What is expected:
Can you express the rows starting at the line containing "Task: Click the BRAIN label" and ending at the line containing "click(x=297, y=341)" as a JSON list of strings, one string per line, with blank lines left out?

Excerpted data:
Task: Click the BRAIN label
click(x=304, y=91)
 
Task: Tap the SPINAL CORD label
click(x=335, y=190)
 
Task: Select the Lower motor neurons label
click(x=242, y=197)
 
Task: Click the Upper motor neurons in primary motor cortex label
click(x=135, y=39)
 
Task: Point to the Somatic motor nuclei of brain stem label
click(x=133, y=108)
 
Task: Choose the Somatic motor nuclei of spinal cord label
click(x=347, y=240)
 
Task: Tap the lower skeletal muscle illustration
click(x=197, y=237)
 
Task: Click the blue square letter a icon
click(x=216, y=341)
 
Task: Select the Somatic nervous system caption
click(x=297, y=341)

...

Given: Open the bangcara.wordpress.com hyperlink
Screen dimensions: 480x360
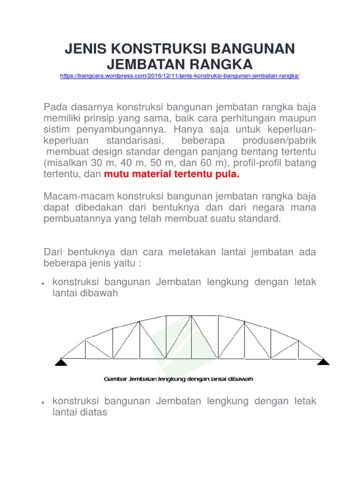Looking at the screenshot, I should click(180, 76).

==

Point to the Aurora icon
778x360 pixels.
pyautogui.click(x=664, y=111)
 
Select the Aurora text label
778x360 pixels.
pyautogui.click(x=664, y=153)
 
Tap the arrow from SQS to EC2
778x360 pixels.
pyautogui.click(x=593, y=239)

Correct result:
[
  "Task: Click the BRAIN label",
  "click(x=304, y=91)",
  "Task: Tap the SPINAL CORD label",
  "click(x=335, y=190)",
  "Task: Select the Lower motor neurons label",
  "click(x=242, y=197)",
  "Task: Click the Upper motor neurons in primary motor cortex label",
  "click(x=135, y=39)",
  "Task: Point to the Somatic motor nuclei of brain stem label",
  "click(x=133, y=108)",
  "Task: Choose the Somatic motor nuclei of spinal cord label",
  "click(x=347, y=240)",
  "Task: Tap the lower skeletal muscle illustration",
  "click(x=197, y=237)",
  "Task: Click the blue square letter a icon",
  "click(x=216, y=341)",
  "Task: Select the Somatic nervous system caption",
  "click(x=297, y=341)"
]